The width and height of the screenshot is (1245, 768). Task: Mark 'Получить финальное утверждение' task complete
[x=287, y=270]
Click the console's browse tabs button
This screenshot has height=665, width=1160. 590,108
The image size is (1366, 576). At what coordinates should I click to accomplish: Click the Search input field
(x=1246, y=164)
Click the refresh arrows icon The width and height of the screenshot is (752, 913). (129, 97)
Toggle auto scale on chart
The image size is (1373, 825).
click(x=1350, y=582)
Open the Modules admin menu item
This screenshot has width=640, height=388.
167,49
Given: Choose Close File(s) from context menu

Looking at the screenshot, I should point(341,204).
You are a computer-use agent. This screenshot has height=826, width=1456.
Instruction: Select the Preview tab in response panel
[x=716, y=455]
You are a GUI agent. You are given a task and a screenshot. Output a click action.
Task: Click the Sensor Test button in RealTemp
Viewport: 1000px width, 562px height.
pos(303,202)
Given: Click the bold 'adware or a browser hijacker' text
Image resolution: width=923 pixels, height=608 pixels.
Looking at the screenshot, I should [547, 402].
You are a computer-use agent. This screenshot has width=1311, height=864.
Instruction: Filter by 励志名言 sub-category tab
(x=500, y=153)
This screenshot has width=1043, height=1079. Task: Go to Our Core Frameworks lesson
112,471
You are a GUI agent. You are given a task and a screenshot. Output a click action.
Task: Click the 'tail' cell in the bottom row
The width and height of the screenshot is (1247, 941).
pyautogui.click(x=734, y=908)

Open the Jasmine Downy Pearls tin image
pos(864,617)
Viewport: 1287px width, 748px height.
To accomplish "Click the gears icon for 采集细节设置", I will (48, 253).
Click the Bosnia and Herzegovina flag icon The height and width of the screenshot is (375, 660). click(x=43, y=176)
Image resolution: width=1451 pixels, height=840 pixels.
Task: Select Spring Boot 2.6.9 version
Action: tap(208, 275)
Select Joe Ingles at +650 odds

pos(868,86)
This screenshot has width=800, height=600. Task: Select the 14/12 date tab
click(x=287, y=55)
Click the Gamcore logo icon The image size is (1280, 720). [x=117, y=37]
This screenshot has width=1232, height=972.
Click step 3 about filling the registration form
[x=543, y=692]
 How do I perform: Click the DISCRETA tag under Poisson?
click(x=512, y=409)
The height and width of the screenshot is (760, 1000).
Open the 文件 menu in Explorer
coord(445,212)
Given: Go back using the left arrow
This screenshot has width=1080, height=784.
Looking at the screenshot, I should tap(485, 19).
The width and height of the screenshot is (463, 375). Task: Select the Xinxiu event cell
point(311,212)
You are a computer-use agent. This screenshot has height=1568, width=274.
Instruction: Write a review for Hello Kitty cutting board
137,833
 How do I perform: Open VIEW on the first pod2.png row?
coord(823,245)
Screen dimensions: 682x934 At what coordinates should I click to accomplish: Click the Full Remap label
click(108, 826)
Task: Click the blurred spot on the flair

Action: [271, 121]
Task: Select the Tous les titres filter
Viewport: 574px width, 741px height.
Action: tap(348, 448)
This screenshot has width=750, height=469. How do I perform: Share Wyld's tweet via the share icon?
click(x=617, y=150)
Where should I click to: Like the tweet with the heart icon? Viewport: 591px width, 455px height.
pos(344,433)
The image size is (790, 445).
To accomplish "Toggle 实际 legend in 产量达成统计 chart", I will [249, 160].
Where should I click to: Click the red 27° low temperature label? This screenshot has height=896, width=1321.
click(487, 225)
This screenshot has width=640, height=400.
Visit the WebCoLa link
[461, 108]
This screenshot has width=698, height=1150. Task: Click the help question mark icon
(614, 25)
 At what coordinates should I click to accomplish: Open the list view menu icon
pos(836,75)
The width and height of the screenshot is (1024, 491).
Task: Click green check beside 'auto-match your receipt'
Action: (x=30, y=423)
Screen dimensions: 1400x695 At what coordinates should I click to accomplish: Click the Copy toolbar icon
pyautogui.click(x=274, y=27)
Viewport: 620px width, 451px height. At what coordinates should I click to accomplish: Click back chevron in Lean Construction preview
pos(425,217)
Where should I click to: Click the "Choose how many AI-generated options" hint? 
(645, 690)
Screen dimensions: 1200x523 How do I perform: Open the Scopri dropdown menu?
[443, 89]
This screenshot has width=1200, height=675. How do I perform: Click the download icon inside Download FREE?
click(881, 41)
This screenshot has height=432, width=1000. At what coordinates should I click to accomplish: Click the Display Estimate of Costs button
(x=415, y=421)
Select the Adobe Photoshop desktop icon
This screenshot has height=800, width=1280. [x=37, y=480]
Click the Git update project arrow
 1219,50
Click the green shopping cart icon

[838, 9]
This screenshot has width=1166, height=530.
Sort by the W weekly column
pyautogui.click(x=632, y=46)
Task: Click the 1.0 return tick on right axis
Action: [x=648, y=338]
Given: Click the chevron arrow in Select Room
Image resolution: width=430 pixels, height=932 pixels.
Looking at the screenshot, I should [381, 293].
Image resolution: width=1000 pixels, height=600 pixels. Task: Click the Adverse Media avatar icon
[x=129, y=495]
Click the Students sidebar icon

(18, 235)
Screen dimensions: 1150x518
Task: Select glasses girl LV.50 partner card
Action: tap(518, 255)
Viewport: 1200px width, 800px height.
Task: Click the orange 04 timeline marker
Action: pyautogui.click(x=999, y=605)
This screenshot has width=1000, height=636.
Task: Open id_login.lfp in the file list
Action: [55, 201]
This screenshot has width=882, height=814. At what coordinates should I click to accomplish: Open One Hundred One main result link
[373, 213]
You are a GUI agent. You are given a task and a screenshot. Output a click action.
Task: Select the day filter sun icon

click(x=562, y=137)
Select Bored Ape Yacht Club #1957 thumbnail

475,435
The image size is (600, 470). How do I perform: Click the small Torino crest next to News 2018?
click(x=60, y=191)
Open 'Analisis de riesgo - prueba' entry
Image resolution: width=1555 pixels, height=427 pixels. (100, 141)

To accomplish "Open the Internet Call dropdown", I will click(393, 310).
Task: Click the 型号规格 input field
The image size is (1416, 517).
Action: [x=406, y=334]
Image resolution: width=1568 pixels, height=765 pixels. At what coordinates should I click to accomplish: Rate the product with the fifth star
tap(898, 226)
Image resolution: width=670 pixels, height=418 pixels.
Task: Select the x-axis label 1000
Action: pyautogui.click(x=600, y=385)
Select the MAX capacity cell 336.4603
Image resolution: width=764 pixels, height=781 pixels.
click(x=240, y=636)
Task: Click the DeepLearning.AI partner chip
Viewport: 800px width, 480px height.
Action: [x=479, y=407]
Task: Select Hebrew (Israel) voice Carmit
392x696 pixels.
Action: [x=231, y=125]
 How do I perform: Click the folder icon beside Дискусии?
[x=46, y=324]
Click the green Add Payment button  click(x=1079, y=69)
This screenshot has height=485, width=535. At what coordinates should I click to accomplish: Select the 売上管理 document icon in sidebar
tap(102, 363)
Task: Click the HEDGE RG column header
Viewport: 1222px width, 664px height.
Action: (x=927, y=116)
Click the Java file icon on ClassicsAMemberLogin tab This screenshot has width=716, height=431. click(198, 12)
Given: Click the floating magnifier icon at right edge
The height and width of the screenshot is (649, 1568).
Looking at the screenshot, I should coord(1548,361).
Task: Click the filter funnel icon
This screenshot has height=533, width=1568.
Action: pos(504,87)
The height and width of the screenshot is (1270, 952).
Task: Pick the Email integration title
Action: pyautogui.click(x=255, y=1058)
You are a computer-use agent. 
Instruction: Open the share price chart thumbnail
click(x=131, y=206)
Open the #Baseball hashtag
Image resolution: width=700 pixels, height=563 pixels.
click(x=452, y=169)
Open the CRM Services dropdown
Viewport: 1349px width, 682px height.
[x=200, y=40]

....

→ ASSIGNMENT: Transcribe all of the data, keeping every line identical.

→ WORKED SOLUTION:
The width and height of the screenshot is (1245, 768). Task: Mark 'Получить финальное утверждение' task complete
[x=287, y=270]
Click the console's browse tabs button
This screenshot has height=665, width=1160. 590,108
The image size is (1366, 576). At what coordinates should I click to accomplish: Click the Search input field
(x=1246, y=164)
Click the refresh arrows icon The width and height of the screenshot is (752, 913). (129, 97)
Toggle auto scale on chart
The image size is (1373, 825).
click(x=1350, y=582)
Open the Modules admin menu item
This screenshot has width=640, height=388.
167,49
Given: Choose Close File(s) from context menu

Looking at the screenshot, I should point(341,204).
You are a computer-use agent. This screenshot has height=826, width=1456.
Instruction: Select the Preview tab in response panel
[x=716, y=455]
You are a GUI agent. You are given a task and a screenshot. Output a click action.
Task: Click the Sensor Test button in RealTemp
Viewport: 1000px width, 562px height.
pos(303,202)
Given: Click the bold 'adware or a browser hijacker' text
Image resolution: width=923 pixels, height=608 pixels.
Looking at the screenshot, I should [547, 402].
You are a computer-use agent. This screenshot has width=1311, height=864.
Instruction: Filter by 励志名言 sub-category tab
(x=500, y=153)
This screenshot has width=1043, height=1079. Task: Go to Our Core Frameworks lesson
112,471
You are a GUI agent. You are given a task and a screenshot. Output a click action.
Task: Click the 'tail' cell in the bottom row
The width and height of the screenshot is (1247, 941).
pyautogui.click(x=734, y=908)

Open the Jasmine Downy Pearls tin image
pos(864,617)
Viewport: 1287px width, 748px height.
To accomplish "Click the gears icon for 采集细节设置", I will (48, 253).
Click the Bosnia and Herzegovina flag icon The height and width of the screenshot is (375, 660). click(x=43, y=176)
Image resolution: width=1451 pixels, height=840 pixels.
Task: Select Spring Boot 2.6.9 version
Action: tap(208, 275)
Select Joe Ingles at +650 odds

pos(868,86)
This screenshot has width=800, height=600. Task: Select the 14/12 date tab
click(x=287, y=55)
Click the Gamcore logo icon The image size is (1280, 720). [x=117, y=37]
This screenshot has width=1232, height=972.
Click step 3 about filling the registration form
[x=543, y=692]
 How do I perform: Click the DISCRETA tag under Poisson?
click(x=512, y=409)
The height and width of the screenshot is (760, 1000).
Open the 文件 menu in Explorer
coord(445,212)
Given: Go back using the left arrow
This screenshot has width=1080, height=784.
Looking at the screenshot, I should tap(485, 19).
The width and height of the screenshot is (463, 375). Task: Select the Xinxiu event cell
point(311,212)
You are a computer-use agent. This screenshot has height=1568, width=274.
Instruction: Write a review for Hello Kitty cutting board
137,833
 How do I perform: Open VIEW on the first pod2.png row?
coord(823,245)
Screen dimensions: 682x934 At what coordinates should I click to accomplish: Click the Full Remap label
click(108, 826)
Task: Click the blurred spot on the flair

Action: [271, 121]
Task: Select the Tous les titres filter
Viewport: 574px width, 741px height.
Action: tap(348, 448)
This screenshot has width=750, height=469. How do I perform: Share Wyld's tweet via the share icon?
click(x=617, y=150)
Where should I click to: Like the tweet with the heart icon? Viewport: 591px width, 455px height.
pos(344,433)
The image size is (790, 445).
To accomplish "Toggle 实际 legend in 产量达成统计 chart", I will [249, 160].
Where should I click to: Click the red 27° low temperature label? This screenshot has height=896, width=1321.
click(487, 225)
This screenshot has width=640, height=400.
Visit the WebCoLa link
[461, 108]
This screenshot has width=698, height=1150. Task: Click the help question mark icon
(614, 25)
 At what coordinates should I click to accomplish: Open the list view menu icon
pos(836,75)
The width and height of the screenshot is (1024, 491).
Task: Click green check beside 'auto-match your receipt'
Action: (x=30, y=423)
Screen dimensions: 1400x695 At what coordinates should I click to accomplish: Click the Copy toolbar icon
pyautogui.click(x=274, y=27)
Viewport: 620px width, 451px height. At what coordinates should I click to accomplish: Click back chevron in Lean Construction preview
pos(425,217)
Where should I click to: Click the "Choose how many AI-generated options" hint? 
(645, 690)
Screen dimensions: 1200x523 How do I perform: Open the Scopri dropdown menu?
[443, 89]
This screenshot has width=1200, height=675. How do I perform: Click the download icon inside Download FREE?
click(881, 41)
This screenshot has height=432, width=1000. At what coordinates should I click to accomplish: Click the Display Estimate of Costs button
(x=415, y=421)
Select the Adobe Photoshop desktop icon
This screenshot has height=800, width=1280. [x=37, y=480]
Click the Git update project arrow
 1219,50
Click the green shopping cart icon

[838, 9]
This screenshot has width=1166, height=530.
Sort by the W weekly column
pyautogui.click(x=632, y=46)
Task: Click the 1.0 return tick on right axis
Action: [x=648, y=338]
Given: Click the chevron arrow in Select Room
Image resolution: width=430 pixels, height=932 pixels.
Looking at the screenshot, I should [381, 293].
Image resolution: width=1000 pixels, height=600 pixels. Task: Click the Adverse Media avatar icon
[x=129, y=495]
Click the Students sidebar icon

(18, 235)
Screen dimensions: 1150x518
Task: Select glasses girl LV.50 partner card
Action: tap(518, 255)
Viewport: 1200px width, 800px height.
Task: Click the orange 04 timeline marker
Action: pyautogui.click(x=999, y=605)
This screenshot has width=1000, height=636.
Task: Open id_login.lfp in the file list
Action: [55, 201]
This screenshot has width=882, height=814. At what coordinates should I click to accomplish: Open One Hundred One main result link
[373, 213]
You are a GUI agent. You are given a task and a screenshot. Output a click action.
Task: Select the day filter sun icon

click(x=562, y=137)
Select Bored Ape Yacht Club #1957 thumbnail

475,435
The image size is (600, 470). How do I perform: Click the small Torino crest next to News 2018?
click(x=60, y=191)
Open 'Analisis de riesgo - prueba' entry
Image resolution: width=1555 pixels, height=427 pixels. (100, 141)

To accomplish "Open the Internet Call dropdown", I will click(393, 310).
Task: Click the 型号规格 input field
The image size is (1416, 517).
Action: [x=406, y=334]
Image resolution: width=1568 pixels, height=765 pixels. At what coordinates should I click to accomplish: Rate the product with the fifth star
tap(898, 226)
Image resolution: width=670 pixels, height=418 pixels.
Task: Select the x-axis label 1000
Action: pyautogui.click(x=600, y=385)
Select the MAX capacity cell 336.4603
Image resolution: width=764 pixels, height=781 pixels.
click(x=240, y=636)
Task: Click the DeepLearning.AI partner chip
Viewport: 800px width, 480px height.
Action: [x=479, y=407]
Task: Select Hebrew (Israel) voice Carmit
392x696 pixels.
Action: [x=231, y=125]
 How do I perform: Click the folder icon beside Дискусии?
[x=46, y=324]
Click the green Add Payment button  click(x=1079, y=69)
This screenshot has height=485, width=535. At what coordinates should I click to accomplish: Select the 売上管理 document icon in sidebar
tap(102, 363)
Task: Click the HEDGE RG column header
Viewport: 1222px width, 664px height.
Action: (x=927, y=116)
Click the Java file icon on ClassicsAMemberLogin tab This screenshot has width=716, height=431. click(198, 12)
Given: Click the floating magnifier icon at right edge
The height and width of the screenshot is (649, 1568).
Looking at the screenshot, I should coord(1548,361).
Task: Click the filter funnel icon
This screenshot has height=533, width=1568.
Action: pos(504,87)
The height and width of the screenshot is (1270, 952).
Task: Pick the Email integration title
Action: pyautogui.click(x=255, y=1058)
You are a computer-use agent. 
Instruction: Open the share price chart thumbnail
click(x=131, y=206)
Open the #Baseball hashtag
Image resolution: width=700 pixels, height=563 pixels.
click(x=452, y=169)
Open the CRM Services dropdown
Viewport: 1349px width, 682px height.
[x=200, y=40]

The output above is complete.